Ancora una volta il centro del moto rivoluzionario fu la Francia, dove la monarchia liberale di Luigi Filippo d’Orleans era sì tra i regimi meno oppressivi del continente, ma dove la maturazione economica, civile e culturale della società francese rendevano meno tollerabili i limiti oligarchici. Si andò così a formare un vasto fronte d’opposizione che comprendeva liberali progressisti, democratici, bonapartisti, socialisti, opinione pubblica cattolica e legittimista. L’obbiettivo dei democratici era quello di raggiungere il suffragio universale, il principio di sovranità popolare, mezzo più sicuro per poter arrivare alla giustizia sociale tanto ricercata. Il problema qui era rappresentato dal fatto che, all’interno del Parlamento, i democratici erano netta minoranza, così cercarono di trasferire la loro protesta nel «nel paese reale» attraverso la campagna dei banchetti: riunioni svolte in privato che aggiravano i divieti governativi e consentivano ai capi dell’opposizione di tenersi in contatto con i loro seguaci e al contempo di fare propaganda per la riforma elettorale.

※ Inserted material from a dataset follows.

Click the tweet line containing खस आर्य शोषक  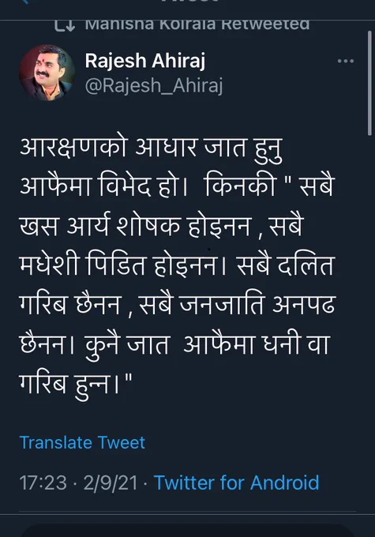point(161,227)
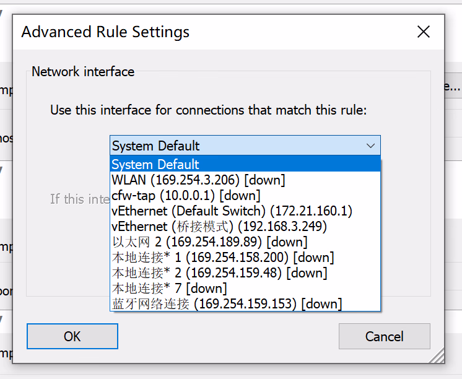Pick vEthernet (Default Switch) interface
Viewport: 462px width, 379px height.
point(232,211)
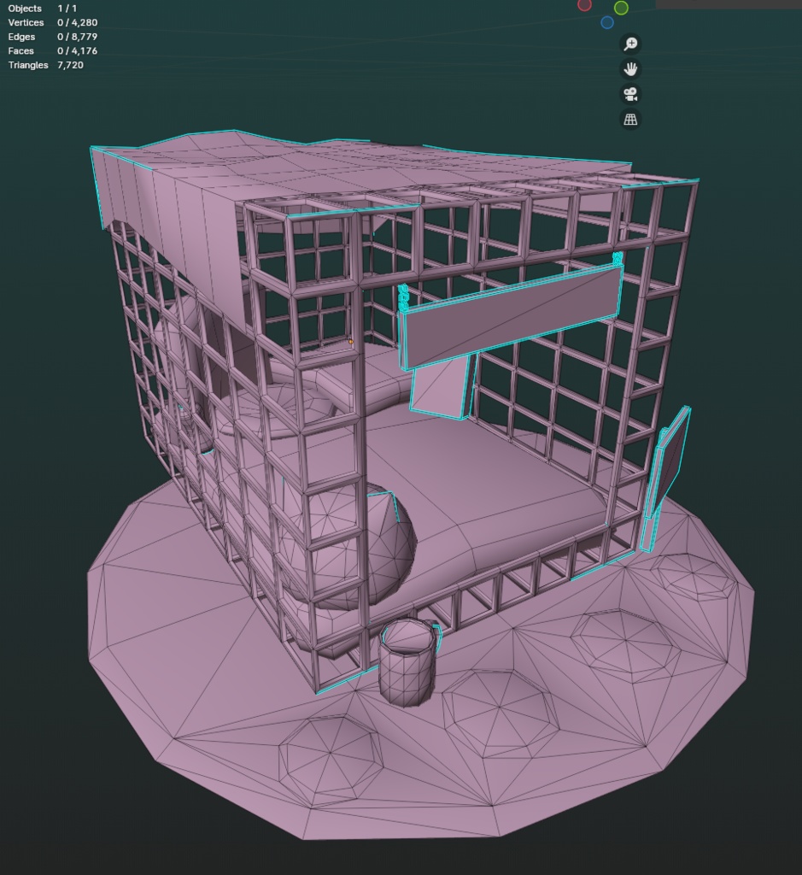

Il 22 febbraio del 1848 era previsto un banchetto a Parigi, che però venne proibito dalle autorità monarchiche, questo innescò la crisi rivoluzionaria. Lavoratori e studenti parigini si mobilitarono in una grande manifestazione di protesta. Per impedirla il governo si rivolse alla Guardia Nazionale, già utilizzata in passato per la repressione politica, ma questa fece fronte comune con i manifestanti e fu necessario l’intervento dell’esercito, che a sua volta portò agli scontri armati per le vie di Parigi. Dopo due giorni di scontri armati e barricate, gli insorti erano i padroni della città. Luigi Filippo abbandonò la capitale. La sera del 24 febbraio all’Hotel de Ville (il municipio parigino, naturale punto differimento per tutte le rivoluzioni) veniva istituito un governo che si pronunciava a favore della repubblica e annunciava la convocazione di un’assemblea costituente a suffragio universale. Era nata la Seconda Repubblica Francese.

Al governo figuravano tutti i capi dell’opposizione democratico-repubblicana (l’avvocato Ledru-Rollin, il leader più in vista con la responsabilità degli Interni; mentre gli esteri furono affidati al poeta de Lamartine) ed erano presenti anche due socialisti: Louis Blanc e Alexandre Martin. L’inclusione al governo dei due rappresentanti dei lavoratori – fatto inedito all’interno della politica europea – dava un riflesso della forza del popolo parigino, protagonista delle giornate di febbraio e riaffermava la vocazione sociale della neo nata repubblica.